The Skylake Core i3 (51W) CPU Review: i3-6320, i3-6300 and i3-6100 Testedby Ian Cutress on August 8, 2016 9:00 AM EST
All of our benchmark results can also be found in our benchmark engine, Bench.
Agisoft Photoscan – 2D to 3D Image Manipulation: link
Agisoft Photoscan creates 3D models from 2D images, a process which is very computationally expensive. The algorithm is split into four distinct phases, and different phases of the model reconstruction require either fast memory, fast IPC, more cores, or even OpenCL compute devices to hand. Agisoft supplied us with a special version of the software to script the process, where we take 50 images of a stately home and convert it into a medium quality model. This benchmark typically takes around 15-20 minutes on a high end PC on the CPU alone, with GPUs reducing the time.

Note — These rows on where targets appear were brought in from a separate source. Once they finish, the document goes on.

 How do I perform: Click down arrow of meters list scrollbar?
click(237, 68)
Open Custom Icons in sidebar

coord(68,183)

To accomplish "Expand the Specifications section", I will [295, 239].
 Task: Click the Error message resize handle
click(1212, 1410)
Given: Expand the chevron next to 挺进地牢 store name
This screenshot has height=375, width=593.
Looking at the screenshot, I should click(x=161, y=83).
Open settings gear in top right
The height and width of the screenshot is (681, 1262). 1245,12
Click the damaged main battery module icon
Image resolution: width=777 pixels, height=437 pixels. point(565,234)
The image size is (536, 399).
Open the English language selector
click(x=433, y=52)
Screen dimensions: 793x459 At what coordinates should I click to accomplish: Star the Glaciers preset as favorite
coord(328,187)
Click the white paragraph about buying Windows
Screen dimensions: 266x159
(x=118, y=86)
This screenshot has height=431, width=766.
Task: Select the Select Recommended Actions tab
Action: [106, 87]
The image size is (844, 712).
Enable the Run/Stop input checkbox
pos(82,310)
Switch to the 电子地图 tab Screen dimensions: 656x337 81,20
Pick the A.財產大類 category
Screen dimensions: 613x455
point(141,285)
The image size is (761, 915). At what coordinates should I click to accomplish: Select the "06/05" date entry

The different stages of Photoscan have different preferences for frequency and threads, but all the results are in Bench. In this case having threads matters, with the old 8-thread FX CPU barely getting ahead of the Core i3 parts. The i5 takes the lead, showing that having physical cores helps with cache management. This is further reinforced by our results staircase, which put the i3-6320 and i3-6300 at roughly equal timings but the i3-6100 almost 4% behind.
Cinebench is a benchmark based around Cinema 4D, and is fairly well known among enthusiasts for stressing the CPU for a provided workload. Results are given as a score, where higher is better.
Cinebench eats threads, high IPC and high frequency for breakfast. In the single thread test, the high Intel IPC shines through, and our i3 parts sit in unison with AMD behind by up to 40%. In multithreaded land, the 6/8 thread FX processors go ahead of the i3s as expected, and our staircase slightly deviates for the i3-6100 showing that L3 cache creep is slowly coming in.
HandBrake v0.9.9: link
For HandBrake, we take two videos (a 2h20 640x266 DVD rip and a 10min double UHD 3840x4320 animation short) and convert them to x264 format in an MP4 container. Results are given in terms of the frames per second processed, and HandBrake uses as many threads as possible.
The high IPC of the Skylake parts makes a difference for the smaller frame conversion, while threads come into play for the larger resolution frames. In both cases, the regular staircase shows a lack of issues with the L3 cache differences, but it is interesting to see the X4 845 hot on the heels for the high resolution frames despite its cache arrangement. The FX-6350 sits on par with the i3-6100, showcasing the difference between a six-thread much older processor and a four thread latest process part.
Hybrid is a new benchmark, where we take a 4K 1500 frame video and convert it into an x265 format without audio. Results are given in frames per second.
Hybrid is similar to HandBrake, and we again have a regular staircase.